[EXERCISE DESCRIPTION]
Answer these from the test failover script:
(a) What recovery plan name does the script assign?
(b) How often does the monitoring status refresh?
(c) What comment is passed when the cleanup job starts?

[TEXT SECTION]
Set-AzContext -SubscriptionId "adae0952-xxxx-xxxx-xxxx-2b8ef42c9bbb"

$RSVaultName = "rsv-us-eus-contoso-asr"

$ASRRecoveryPlanName = "Recover-Domain-Controllers"

$TestFailoverVNetName = "vnet-us-eus-dr"

$vault = Get-AzRecoveryServicesVault -Name $RSVaultName

Set-AzRecoveryServicesAsrVaultContext -Vault $vault

$RecoveryPlan = Get-AzRecoveryServicesAsrRecoveryPlan -FriendlyName $ASRRecoveryPlanName

$TFOVnet = Get-AzVirtualNetwork -Name $TestFailoverVNetName

$TFONetwork= $TFOVnet.Id

#Start test failover of recovery plan

$Job_TFO = Start-AzRecoveryServicesAsrTestFailoverJob -RecoveryPlan $RecoveryPlan -Direction PrimaryToRecovery -AzureVMNetworkId $TFONetwork

do {

$Job_TFOState = Get-AzRecoveryServicesAsrJob -Job $Job_TFO | Select-Object State

Clear-Host

Write-Host "======== Monitoring Failover ========"

Write-Host "Status will refresh every 5 seconds."

try {

    }

catch {

Write-Host -ForegroundColor Red "ERROR - Unable to get status of Failover job"

Write-Host -ForegroundColor Red "ERROR - " + $_

        log "ERROR" "Unable to get status of Failover job"

        log "ERROR" $_

exit

    }

Write-Host "Failover status for $($Job_TFO.TargetObjectName) is $($Job_TFOState.state)"

Start-Sleep 5;

} while (($Job_TFOState.state -eq "InProgress") -or ($Job_TFOState.state -eq "NotStarted"))

if($Job_TFOState.state -eq "Failed"){

Write-host("The test failover job failed. Script terminating.")

Exit

}else {

Read-Host -Prompt "Test failover has completed. Please check ASR Portal, test VMs and press enter to perform cleanup..."

#Start test failover cleanup of recovery plan

$Job_TFOCleanup = Start-AzRecoveryServicesAsrTestFailoverCleanupJob -RecoveryPlan $RecoveryPlan -Comment "Testing Completed"

do {

$Job_TFOCleanupState = Get-AzRecoveryServicesAsrJob -Job $Job_TFOCleanup | Select-Object State

Clear-Host

Write-Host "======== Monitoring Cleanup ========"

Write-Host "Status will refresh every 5 seconds."

[COLLECTED DATA]
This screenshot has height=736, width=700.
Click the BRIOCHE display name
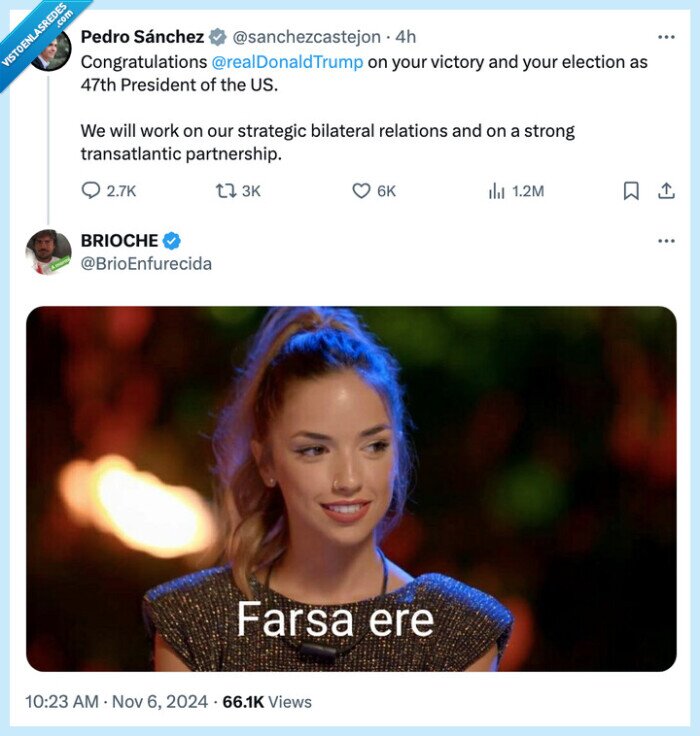(x=119, y=241)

[SOLUTION FOR THIS TASK]
(a) Recover-Domain-Controllers
(b) Every 5 seconds
(c) Testing Completed